══ Records supplied ══
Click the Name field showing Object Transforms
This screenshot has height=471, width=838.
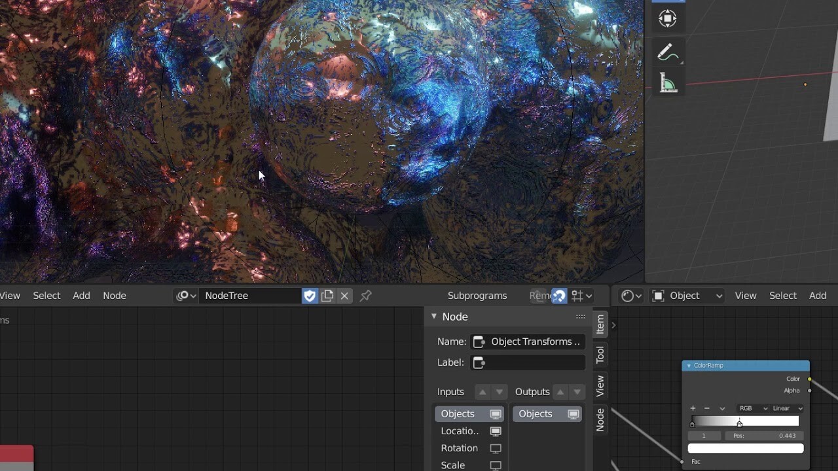[528, 341]
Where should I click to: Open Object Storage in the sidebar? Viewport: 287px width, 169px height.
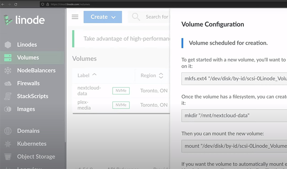(x=36, y=156)
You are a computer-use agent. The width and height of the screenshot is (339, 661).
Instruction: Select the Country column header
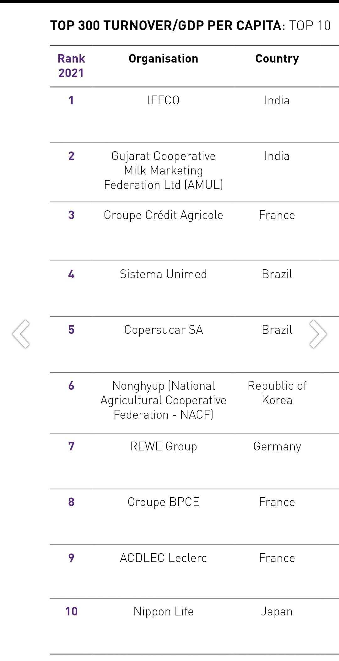[277, 59]
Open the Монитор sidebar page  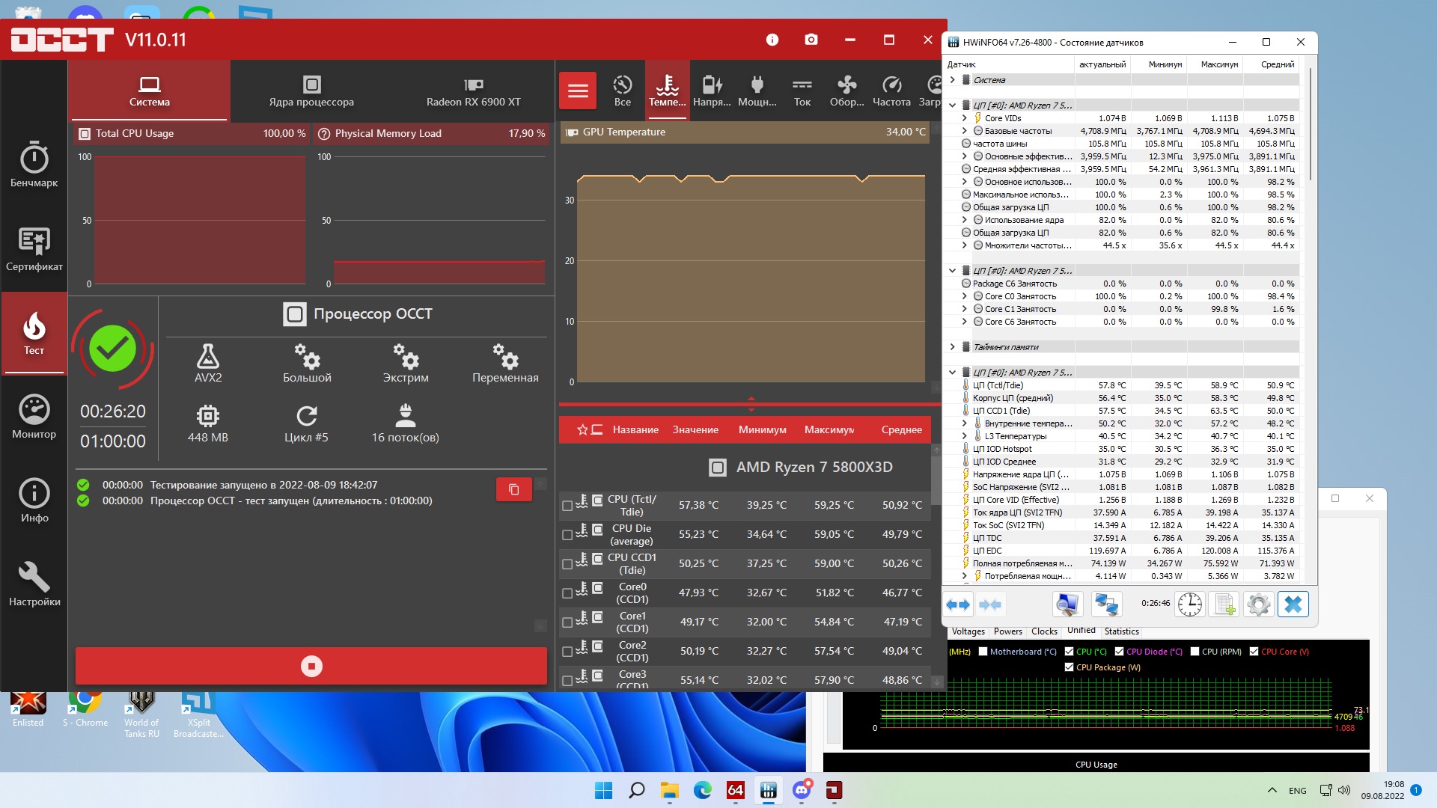pos(34,417)
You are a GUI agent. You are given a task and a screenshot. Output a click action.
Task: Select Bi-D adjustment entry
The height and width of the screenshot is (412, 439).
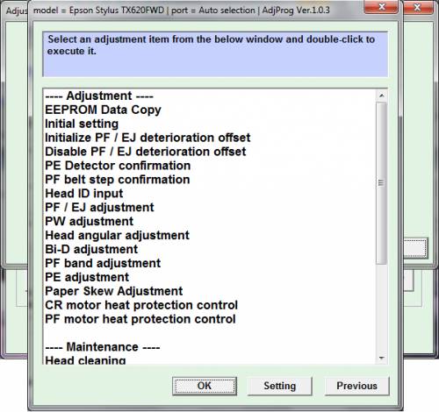(91, 249)
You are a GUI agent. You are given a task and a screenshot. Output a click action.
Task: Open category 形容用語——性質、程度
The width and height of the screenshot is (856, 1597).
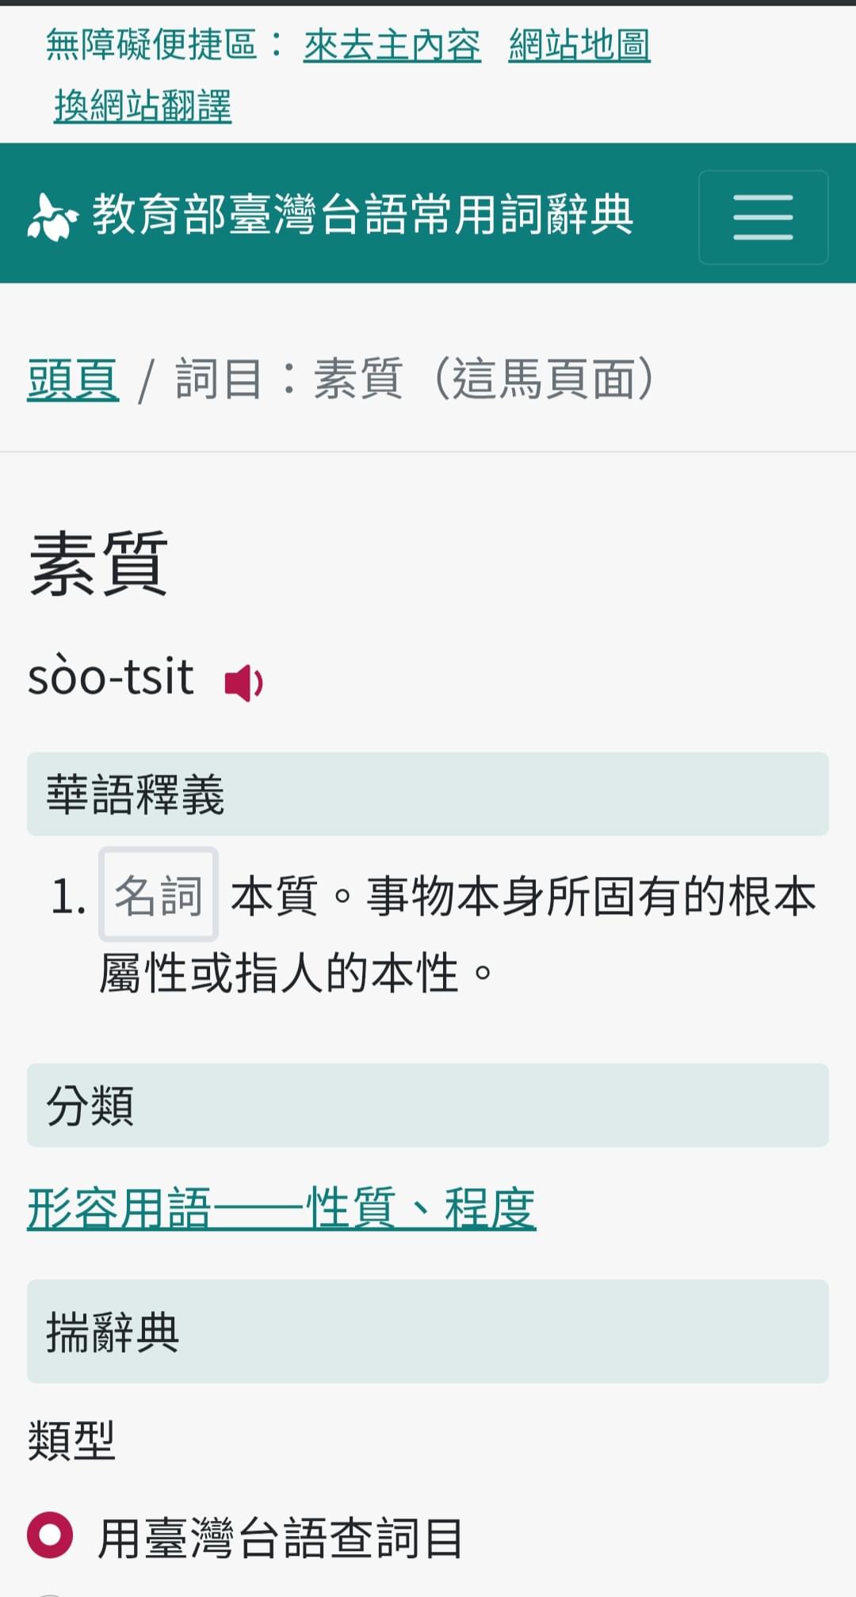point(281,1209)
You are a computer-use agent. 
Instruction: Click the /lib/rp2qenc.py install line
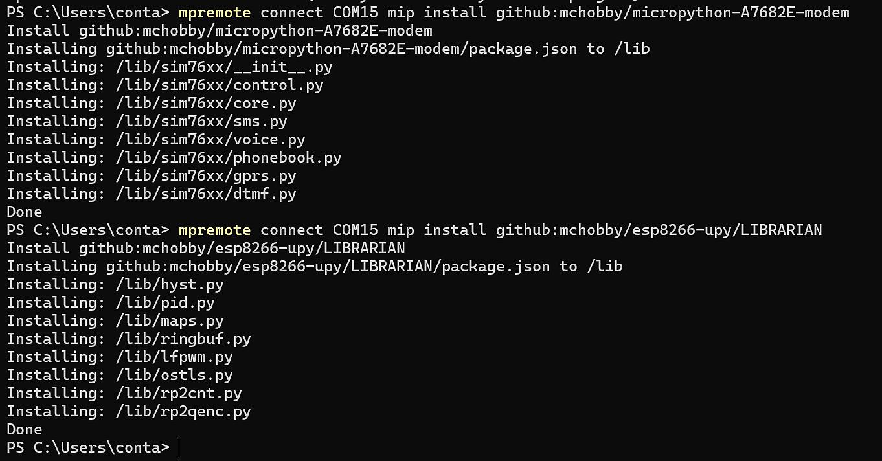129,411
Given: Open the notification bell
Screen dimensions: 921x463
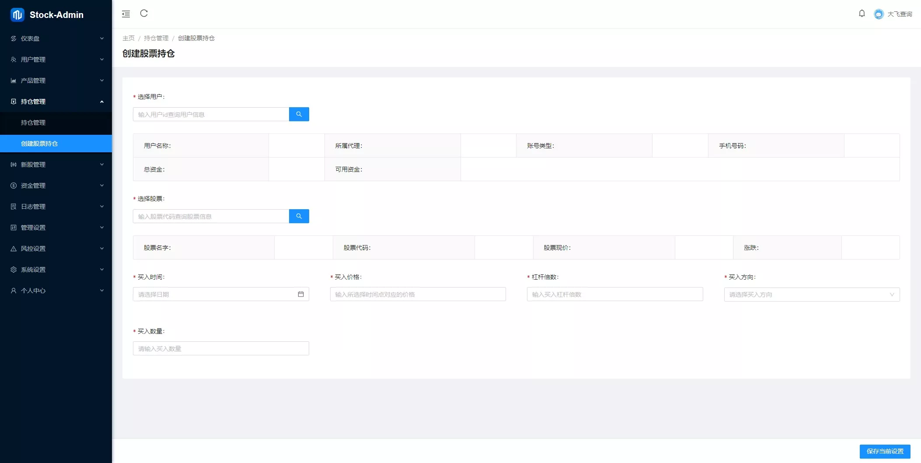Looking at the screenshot, I should pyautogui.click(x=862, y=14).
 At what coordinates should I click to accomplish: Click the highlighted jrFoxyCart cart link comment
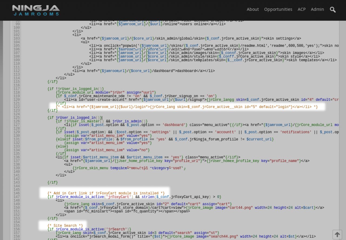[x=106, y=193]
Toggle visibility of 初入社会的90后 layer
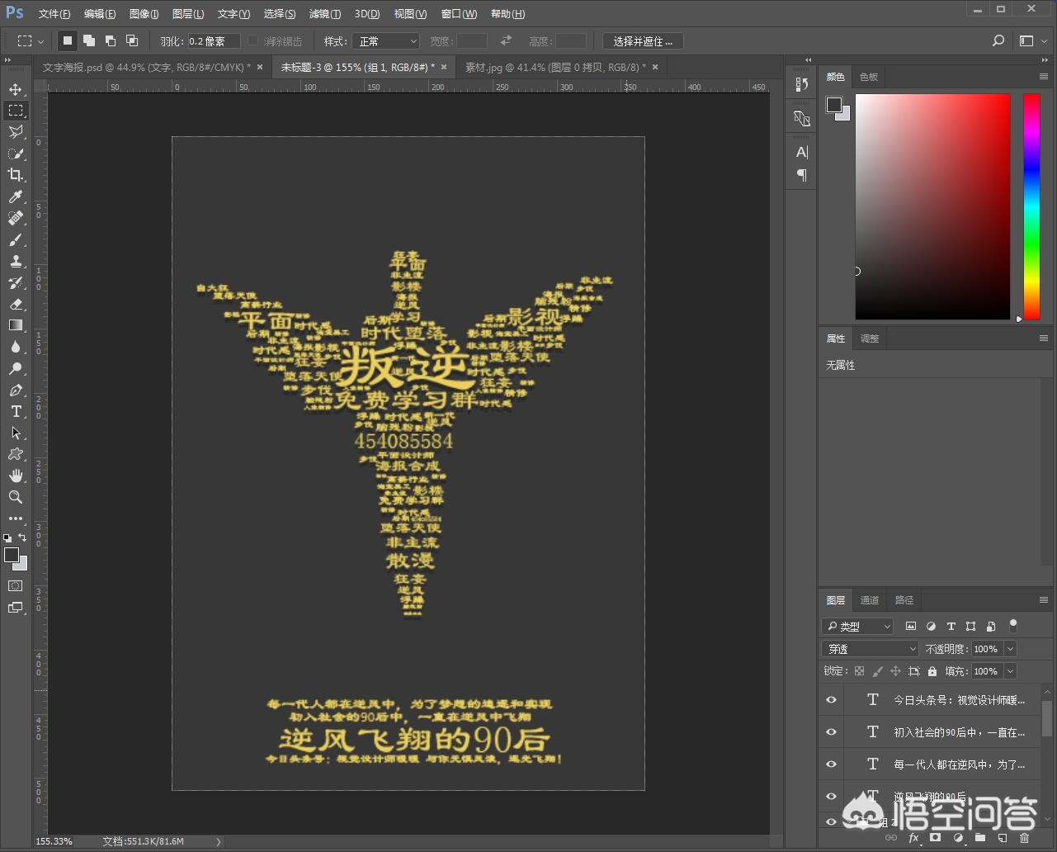 coord(831,732)
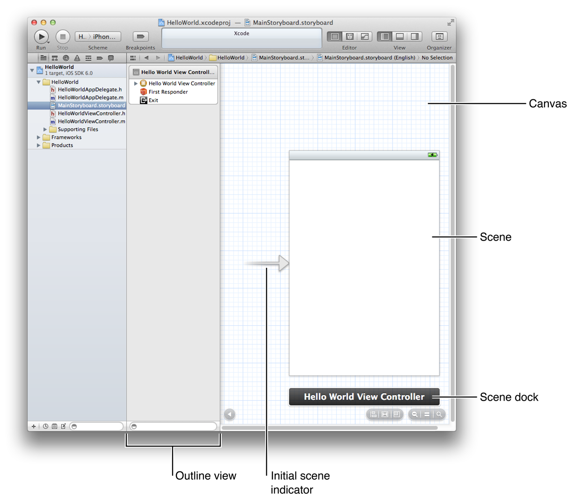Screen dimensions: 567x499
Task: Click the Run button
Action: coord(42,36)
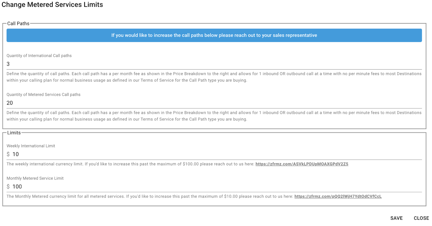Click the International Call paths quantity field
Screen dimensions: 432x226
point(214,64)
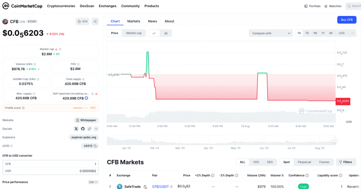Image resolution: width=361 pixels, height=189 pixels.
Task: Open the Compare with dropdown
Action: pyautogui.click(x=270, y=33)
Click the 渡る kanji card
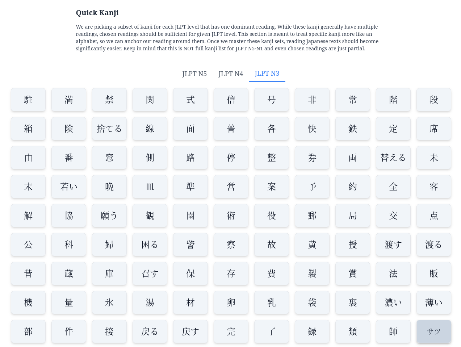The image size is (461, 347). 433,244
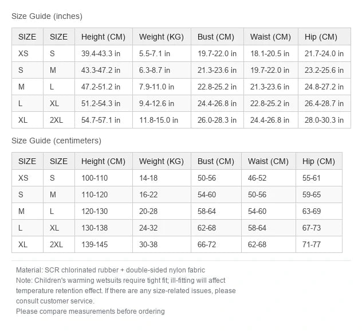Select the 46-52 waist cell
Screen dimensions: 362x335
click(269, 178)
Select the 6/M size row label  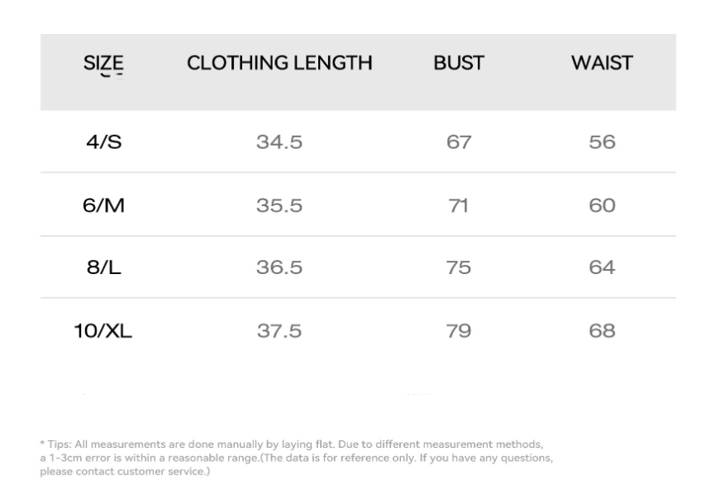tap(104, 204)
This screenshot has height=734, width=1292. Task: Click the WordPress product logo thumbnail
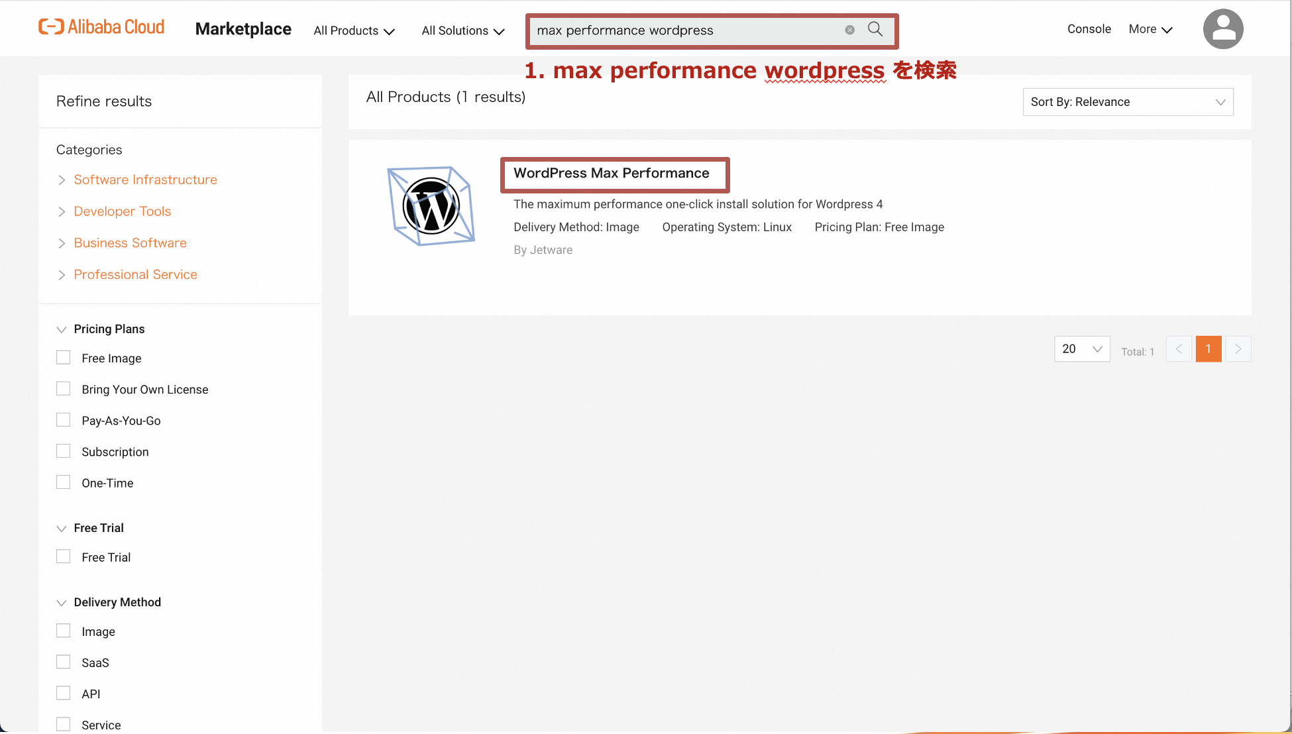tap(431, 206)
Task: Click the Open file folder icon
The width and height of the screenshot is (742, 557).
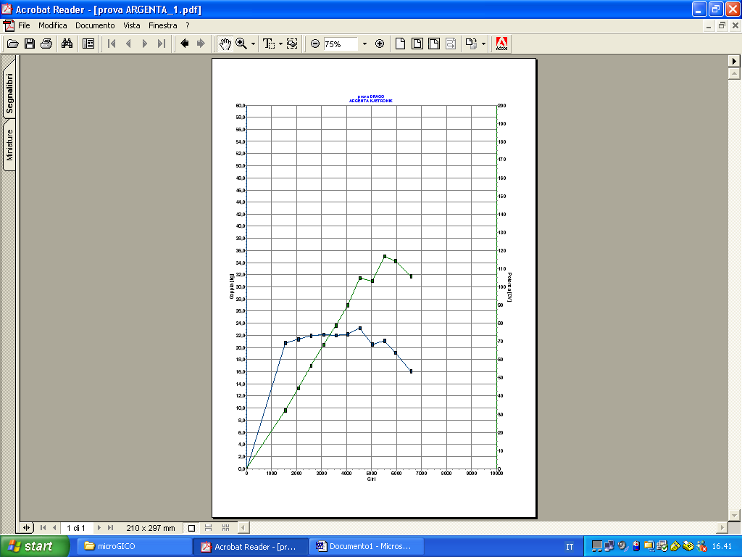Action: pos(12,44)
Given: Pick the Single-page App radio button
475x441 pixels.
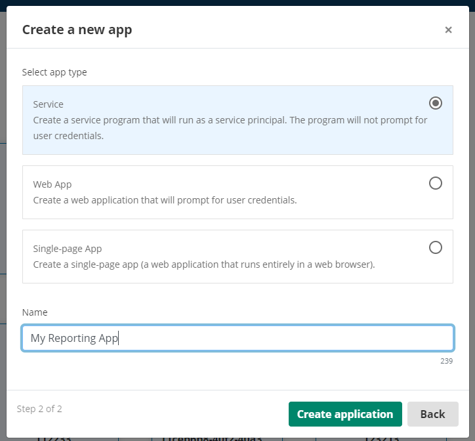Looking at the screenshot, I should (435, 247).
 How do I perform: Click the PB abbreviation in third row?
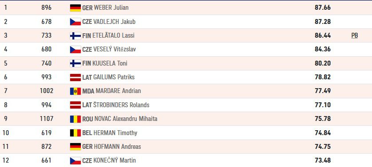[x=354, y=35]
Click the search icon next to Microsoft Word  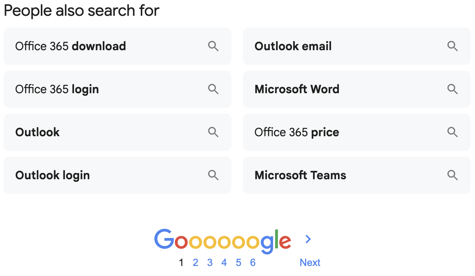[452, 89]
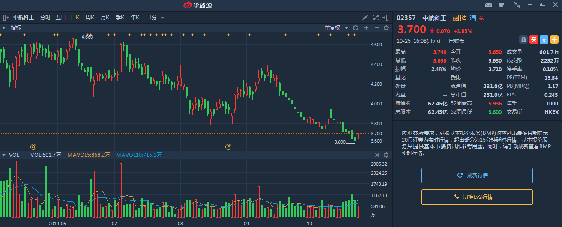Select the pencil drawing tool
Viewport: 562px width, 227px height.
coord(365,18)
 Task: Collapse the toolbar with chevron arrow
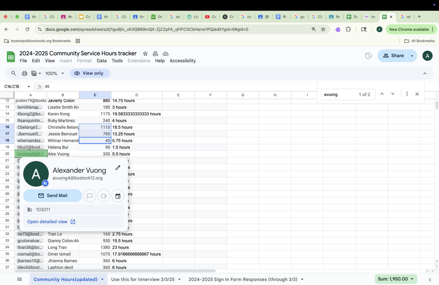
═══
[Problem details]
Please print the data above without changes, from the line with "This screenshot has height=734, width=1292." to the line with "[x=354, y=35]", and leave the pictures out.

[The result]
This screenshot has height=734, width=1292. Task: Click the WordPress product logo thumbnail
tap(431, 206)
Task: Click the Open file folder icon
The width and height of the screenshot is (742, 557).
Action: pos(12,44)
Given: Pick the Single-page App radio button
475x441 pixels.
Looking at the screenshot, I should (435, 247).
 How do I perform: Click the PB abbreviation in third row?
[x=354, y=35]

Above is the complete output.